This post is inspired by a problem I was too busy/lazy to solve when I initially had it, but was also solved by finding an easier solution. Nevertheless, I’ve come back to it because there are times that the available easier solutions won’t go far enough to giving access to the types of data you might want to work with.
So the problem was, I wanted to have access to a store of data to practice working with Jupyter Notebook. At the time I had none to work with so I thought about a way to generate some random(ish) data to work with in order to get my practice in. This solution is kind of meta, I use Jupyter Notebook to generate data, so that I can work on the data in Jupyter Notebook.
What’s the point?
A very pertinent question. I had applied for a job in a tech company, and I was invited for a day of interviews. I was told that one of the interviews would be technical surrounding the platform being used within the company. *Gulp*. I had no idea how to prepare for that.
I came up with an idea, where if I could picture what data would be stored on the platform, I could then generate dummy records to work with so that I could perform a number of experiments on the dummy data. This would help me to conceive the types of questions that might be asked, which I could in turn propose answers to.
That day of interviews consisted of more than just the technical one, and I never quite got around to executing the dummy data generating plan due to having to prepare for all interviews and not just one. But if I were to have a similar interview in the future it could still be mighty helpful, so I’ve arrived back here and I came up with a solution using Jupyter Notebook to solve it.

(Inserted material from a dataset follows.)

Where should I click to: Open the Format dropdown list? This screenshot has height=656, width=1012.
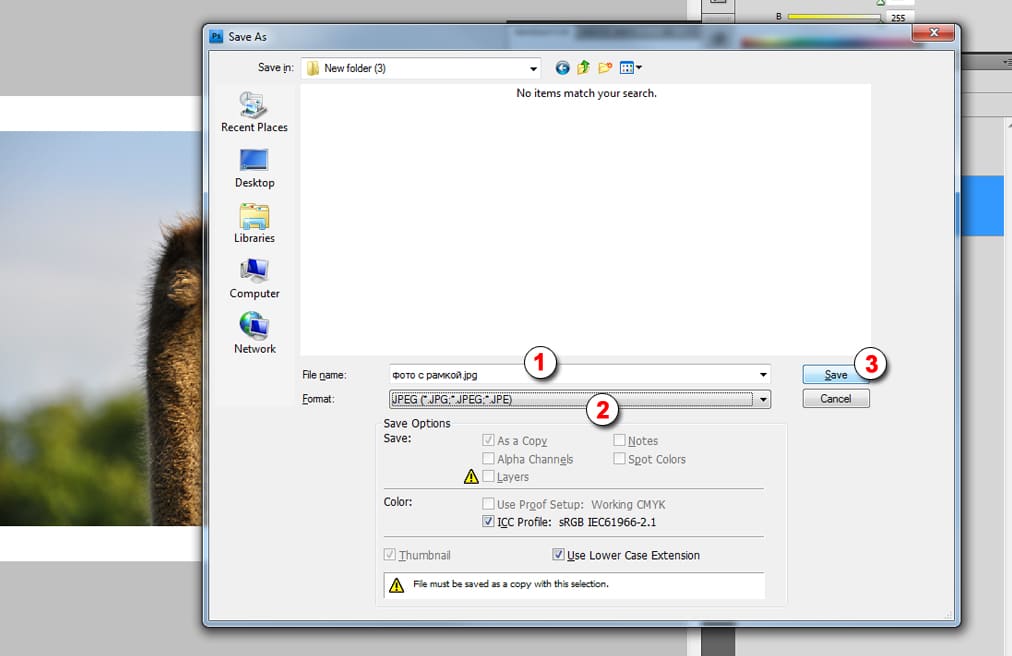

An Introduction to Jupyter Notebook
My first introduction to Jupyter Notebook was in a college course. It was introduced along with Kaggle, which is a (now Google-owned) service on which data analysis competitions are hosted (I’m not too sure whether the service is more than that or not). Some entity will add a competition to the site that challenges competitors to try to find answers to questions posed surrounding a data set, which they also post.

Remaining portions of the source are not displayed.